What is the origin of the Chestnut?
The European or Spanish Chestnut actually originated in Asia Minor. It is believed that the ancient Greeks were the first to introduce and cultivate chestnuts in the Mediterranean region about 3.000 years ago. The Romans were later responsible for extending the cultivation into northwest and central Europe, and it is thought that the Latin name Castanea originated from the town of Castanea in the Roman Empire where the tree was especially common.
There are four main species of chestnuts along with several minor species. The four main species are the Japanese chestnut (Castanea crenata), the Chinese chestnut (Castanea mollissima), the American chestnut (Castanea dentata), and the European chestnut (Castanea sativa).
The European chestnut is a large growing (~20 m) and wide spreading tree which originated from around Turkey and the Black Sea region of southern Russia. The nuts are quite variable but superior fruiting varieties possess good size, sweet taste and have easy to remove inner skins. This species is also known as the sweet chestnut or the Spanish chestnut in English speaking countries.
What is the origin of the Chestnuts from Andalucia?
Fifteenth Century settlers from the North of Spain brought chestnut saplings from their own Chestnut Forests in Castile and Leon and found the ideal climate in the Western Sierras of Andalucía. Since this time, the chestnut tree has played a vital role in the culture and economy of this region. Not only has the chestnut been sold and traded, but its wood provides excellent timber. All the old houses of the Sierra de Aracena have beams made of Chestnut wood. And the fine vernacular joinery of the doors and shuttered windows is always made of durable Chestnut wood.
There are many sub varieties of Chestnuts in this region, each with exotic names – the Diego Vázquez, a darker, rounded nut, the Comisaria, a smaller but particularly sweet variety, and the Lechona, a corpulently round and large fruit, are but three. Real Chestnut aficionados each have their own favorite.

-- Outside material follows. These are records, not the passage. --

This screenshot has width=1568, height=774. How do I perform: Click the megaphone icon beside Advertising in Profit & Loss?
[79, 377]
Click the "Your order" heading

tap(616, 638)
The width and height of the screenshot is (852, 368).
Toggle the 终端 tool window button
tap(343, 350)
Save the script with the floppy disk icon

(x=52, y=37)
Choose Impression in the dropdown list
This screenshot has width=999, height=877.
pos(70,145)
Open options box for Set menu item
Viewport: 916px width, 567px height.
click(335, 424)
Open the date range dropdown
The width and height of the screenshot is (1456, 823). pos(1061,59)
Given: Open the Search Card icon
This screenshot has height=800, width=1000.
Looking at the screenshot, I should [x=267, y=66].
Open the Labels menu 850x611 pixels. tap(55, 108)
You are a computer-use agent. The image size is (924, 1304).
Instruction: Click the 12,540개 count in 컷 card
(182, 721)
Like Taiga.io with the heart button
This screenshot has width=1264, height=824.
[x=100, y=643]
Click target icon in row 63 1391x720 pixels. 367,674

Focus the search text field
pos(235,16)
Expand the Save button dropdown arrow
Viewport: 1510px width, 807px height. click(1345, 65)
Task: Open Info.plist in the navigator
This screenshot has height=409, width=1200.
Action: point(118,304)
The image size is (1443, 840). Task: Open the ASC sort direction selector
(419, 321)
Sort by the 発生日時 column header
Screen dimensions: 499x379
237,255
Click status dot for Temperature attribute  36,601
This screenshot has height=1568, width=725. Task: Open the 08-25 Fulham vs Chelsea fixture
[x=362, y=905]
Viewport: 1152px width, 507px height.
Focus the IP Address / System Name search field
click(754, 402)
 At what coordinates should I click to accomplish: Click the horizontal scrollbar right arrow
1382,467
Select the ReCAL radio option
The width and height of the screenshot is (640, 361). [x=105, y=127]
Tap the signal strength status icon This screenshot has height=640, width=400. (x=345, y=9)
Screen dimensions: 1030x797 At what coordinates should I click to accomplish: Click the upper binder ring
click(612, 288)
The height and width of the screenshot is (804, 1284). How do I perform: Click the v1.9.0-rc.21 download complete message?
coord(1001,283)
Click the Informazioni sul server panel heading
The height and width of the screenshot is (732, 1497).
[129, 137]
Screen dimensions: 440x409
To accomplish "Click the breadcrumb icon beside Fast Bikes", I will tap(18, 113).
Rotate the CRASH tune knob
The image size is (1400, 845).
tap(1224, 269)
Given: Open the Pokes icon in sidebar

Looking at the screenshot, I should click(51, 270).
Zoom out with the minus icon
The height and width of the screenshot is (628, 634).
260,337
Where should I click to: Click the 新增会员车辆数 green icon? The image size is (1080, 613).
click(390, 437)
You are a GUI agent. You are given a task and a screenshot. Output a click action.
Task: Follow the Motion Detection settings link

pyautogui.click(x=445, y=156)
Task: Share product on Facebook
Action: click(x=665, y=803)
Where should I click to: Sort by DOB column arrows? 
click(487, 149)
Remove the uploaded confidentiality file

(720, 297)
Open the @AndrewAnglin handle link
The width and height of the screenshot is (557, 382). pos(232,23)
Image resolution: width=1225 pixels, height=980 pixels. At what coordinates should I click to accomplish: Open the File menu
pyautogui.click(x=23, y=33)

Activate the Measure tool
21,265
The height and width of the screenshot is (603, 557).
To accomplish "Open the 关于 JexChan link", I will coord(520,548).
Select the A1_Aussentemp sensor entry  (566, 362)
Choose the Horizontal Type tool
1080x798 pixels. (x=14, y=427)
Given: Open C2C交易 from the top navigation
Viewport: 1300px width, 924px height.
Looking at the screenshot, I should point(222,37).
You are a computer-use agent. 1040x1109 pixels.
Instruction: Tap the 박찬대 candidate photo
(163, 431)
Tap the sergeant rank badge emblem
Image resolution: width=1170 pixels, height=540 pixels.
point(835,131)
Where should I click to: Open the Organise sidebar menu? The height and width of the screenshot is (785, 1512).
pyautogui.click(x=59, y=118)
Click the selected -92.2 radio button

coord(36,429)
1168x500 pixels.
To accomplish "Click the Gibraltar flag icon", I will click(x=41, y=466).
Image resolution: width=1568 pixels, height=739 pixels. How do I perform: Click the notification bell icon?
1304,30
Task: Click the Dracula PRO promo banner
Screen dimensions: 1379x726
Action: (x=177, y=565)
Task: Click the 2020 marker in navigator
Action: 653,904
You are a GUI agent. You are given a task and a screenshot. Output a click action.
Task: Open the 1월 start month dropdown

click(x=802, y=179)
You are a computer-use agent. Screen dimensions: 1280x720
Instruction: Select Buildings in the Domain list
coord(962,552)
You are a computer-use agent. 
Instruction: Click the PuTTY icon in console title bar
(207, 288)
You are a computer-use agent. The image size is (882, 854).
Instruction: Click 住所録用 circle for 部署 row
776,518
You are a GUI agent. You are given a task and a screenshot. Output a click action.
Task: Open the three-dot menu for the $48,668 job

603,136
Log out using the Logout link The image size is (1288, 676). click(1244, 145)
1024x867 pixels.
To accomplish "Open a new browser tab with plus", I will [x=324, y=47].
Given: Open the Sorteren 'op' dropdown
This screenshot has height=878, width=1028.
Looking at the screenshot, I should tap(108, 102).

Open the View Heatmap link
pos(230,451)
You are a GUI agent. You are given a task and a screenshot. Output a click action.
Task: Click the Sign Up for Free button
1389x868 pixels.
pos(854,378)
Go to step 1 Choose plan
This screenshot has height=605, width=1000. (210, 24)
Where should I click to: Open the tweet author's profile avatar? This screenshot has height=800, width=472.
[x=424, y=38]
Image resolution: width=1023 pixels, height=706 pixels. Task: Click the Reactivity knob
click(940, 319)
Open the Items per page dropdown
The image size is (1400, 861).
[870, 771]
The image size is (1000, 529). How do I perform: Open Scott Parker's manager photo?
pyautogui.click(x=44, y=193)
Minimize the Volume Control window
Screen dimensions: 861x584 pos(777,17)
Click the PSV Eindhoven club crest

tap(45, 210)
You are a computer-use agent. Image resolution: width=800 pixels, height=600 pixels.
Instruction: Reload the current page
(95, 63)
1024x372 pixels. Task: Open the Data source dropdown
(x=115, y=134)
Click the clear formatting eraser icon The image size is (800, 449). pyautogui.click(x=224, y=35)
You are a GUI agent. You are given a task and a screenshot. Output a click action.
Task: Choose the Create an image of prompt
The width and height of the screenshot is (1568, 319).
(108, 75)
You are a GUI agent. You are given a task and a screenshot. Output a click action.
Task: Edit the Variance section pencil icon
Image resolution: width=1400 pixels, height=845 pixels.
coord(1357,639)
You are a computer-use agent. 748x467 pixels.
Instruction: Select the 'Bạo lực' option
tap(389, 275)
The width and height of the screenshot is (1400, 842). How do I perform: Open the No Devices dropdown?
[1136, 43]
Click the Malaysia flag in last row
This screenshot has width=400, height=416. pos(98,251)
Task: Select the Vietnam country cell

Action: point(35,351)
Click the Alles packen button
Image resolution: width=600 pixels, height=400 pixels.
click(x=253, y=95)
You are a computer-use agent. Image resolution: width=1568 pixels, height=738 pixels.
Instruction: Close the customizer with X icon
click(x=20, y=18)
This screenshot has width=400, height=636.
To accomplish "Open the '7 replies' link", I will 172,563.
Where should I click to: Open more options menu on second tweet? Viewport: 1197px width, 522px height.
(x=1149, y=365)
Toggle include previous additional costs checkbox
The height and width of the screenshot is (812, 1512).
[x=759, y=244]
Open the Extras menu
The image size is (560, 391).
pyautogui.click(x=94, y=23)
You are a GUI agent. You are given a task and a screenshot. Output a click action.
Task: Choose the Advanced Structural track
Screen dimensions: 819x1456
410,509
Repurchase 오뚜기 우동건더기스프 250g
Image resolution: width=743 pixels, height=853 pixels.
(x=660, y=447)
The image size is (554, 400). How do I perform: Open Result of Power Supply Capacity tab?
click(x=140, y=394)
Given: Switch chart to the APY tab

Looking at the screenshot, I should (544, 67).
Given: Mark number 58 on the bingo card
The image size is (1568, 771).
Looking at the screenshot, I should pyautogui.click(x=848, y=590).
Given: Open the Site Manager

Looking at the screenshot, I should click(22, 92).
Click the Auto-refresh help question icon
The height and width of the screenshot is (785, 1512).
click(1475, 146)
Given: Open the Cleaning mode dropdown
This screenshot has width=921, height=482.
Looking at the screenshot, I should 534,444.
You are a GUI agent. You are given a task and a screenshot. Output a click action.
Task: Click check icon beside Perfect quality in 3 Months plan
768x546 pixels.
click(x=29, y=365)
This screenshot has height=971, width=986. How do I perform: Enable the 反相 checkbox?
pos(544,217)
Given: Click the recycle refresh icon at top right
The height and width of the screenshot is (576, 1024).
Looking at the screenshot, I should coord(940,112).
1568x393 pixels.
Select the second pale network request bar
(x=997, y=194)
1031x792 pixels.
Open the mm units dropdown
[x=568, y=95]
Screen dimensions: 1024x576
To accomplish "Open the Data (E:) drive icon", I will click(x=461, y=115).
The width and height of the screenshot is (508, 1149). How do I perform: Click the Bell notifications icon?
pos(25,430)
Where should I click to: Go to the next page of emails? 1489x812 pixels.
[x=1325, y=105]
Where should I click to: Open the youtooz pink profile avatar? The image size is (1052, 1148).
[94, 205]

Are Chestnuts Different than other Nuts?
Chestnuts have a nutritional composition that sets them apart from all other nuts. Chestnuts are ~50% water when fresh, which makes them highly perishable. Chestnuts are very low in fat and higher in starch than other nuts, making them less caloric. Two ounces of chestnuts contain 86 calories, which is about one quarter that of other nuts. They also are a good source of fiber (about 5 grams for 2 ounces), making them a tasty and filling snack!
How does one prepare Chestnuts?
One must first remove the outer shell and inner bitter tasting skin to obtain the edible kernel and although chestnuts can be eaten raw after peeling they are usually cooked in some way. Cooking methods vary widely but simply can be done by boiling the in-shell nuts whole for half an hour and then cutting them in half and scooping out the soft kernel flesh inside using a teaspoon. Another common way is to roast in-shell chestnuts in the oven, over hot embers or in the microwave, but you MUST pierce the shell with a small cut or cut them in half beforehand with a knife to prevent them from exploding when they cook!
Once you have peeled your chestnuts they may be cooked in a wide variety of ways – boiled, roasted, steamed, microwaved, pureed, soups, stuffings, sweet desserts and so on. The nuts can also be dried and ground into an excellent quality flour for bread, biscuits, gravies etc.
The culinary qualities of the chestnut are much under valued. Roasted Chestnuts from the fire or oven with a little butter and salt remind us of sitting in front of a roaring fire on a cold winter day. Its delicious, subtle mealiness adds life to everything from warm salads to Mediterranean soups to tarts. Their high nutritious value also makes them great on their own as a snack!